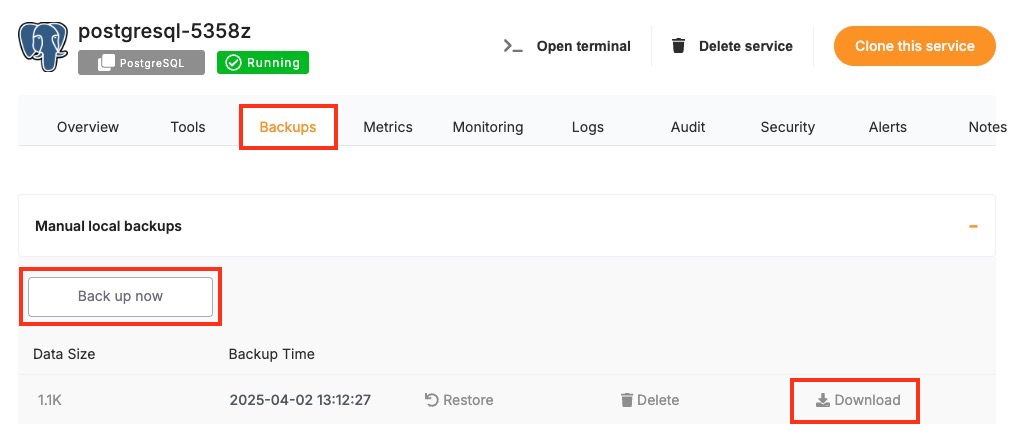Collapse the Manual local backups section
Image resolution: width=1014 pixels, height=448 pixels.
click(973, 226)
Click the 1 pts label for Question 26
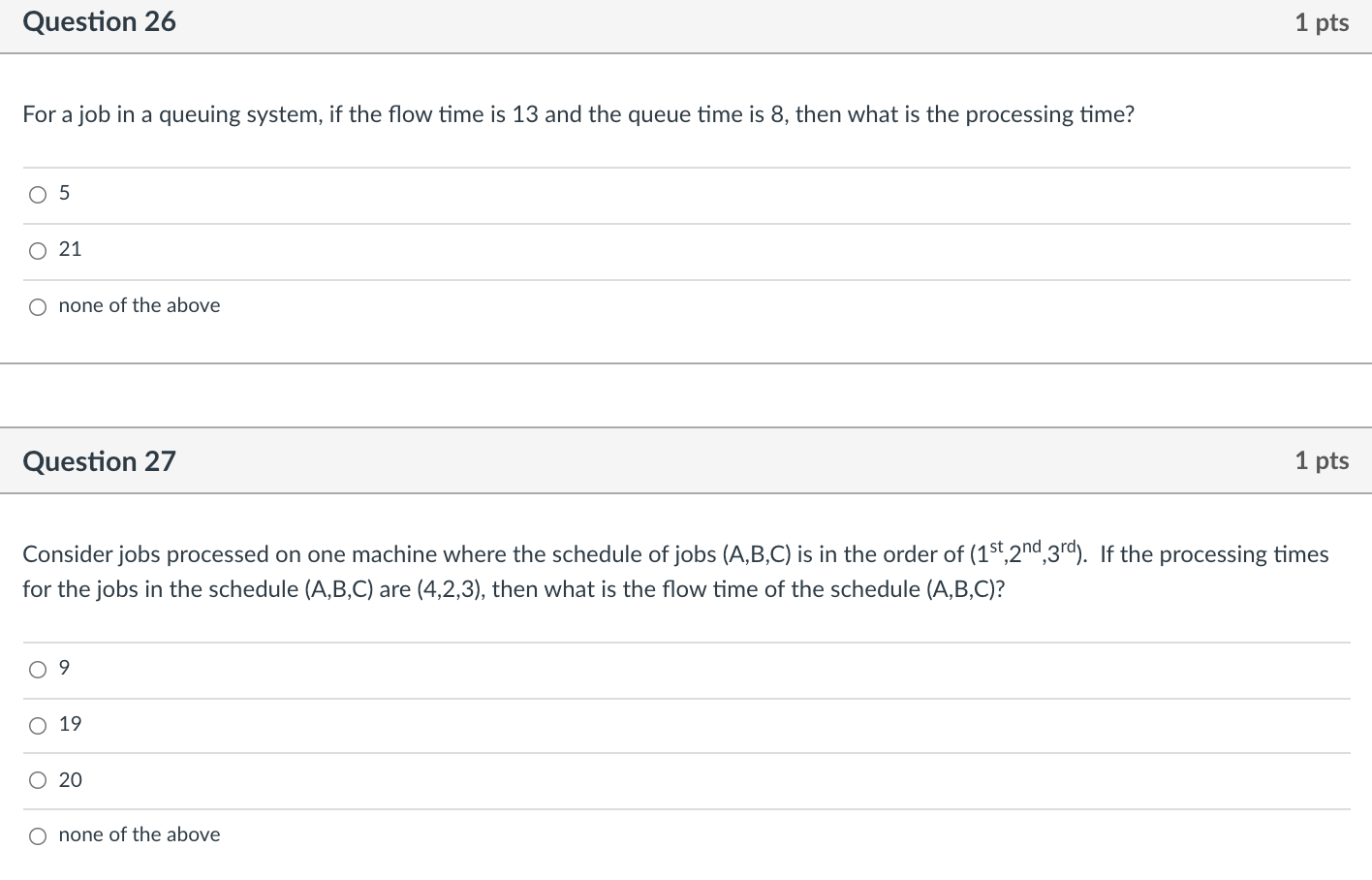This screenshot has width=1372, height=880. [1322, 21]
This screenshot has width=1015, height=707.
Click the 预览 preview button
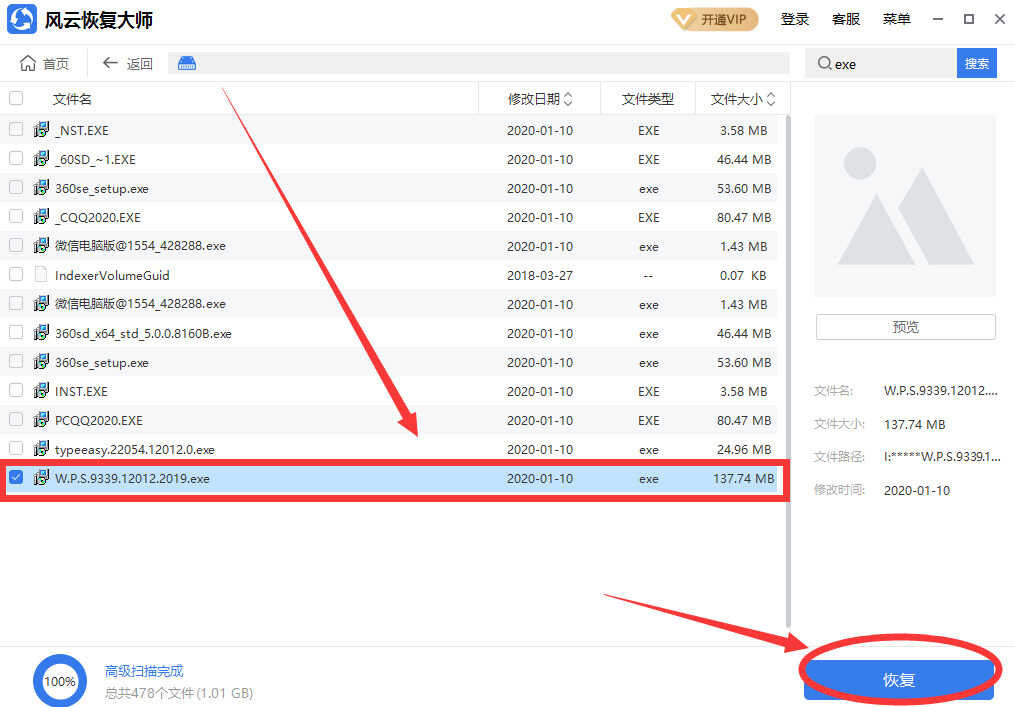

§ §

* _TASK TO CARRY OUT_: Beginning at the line that holds "This screenshot has width=1015, height=707." and ending with the last line of the entries, please set down each line exactly, leaving every picture out.

* _EXPECTED OUTPUT_:
This screenshot has width=1015, height=707.
Click the 预览 preview button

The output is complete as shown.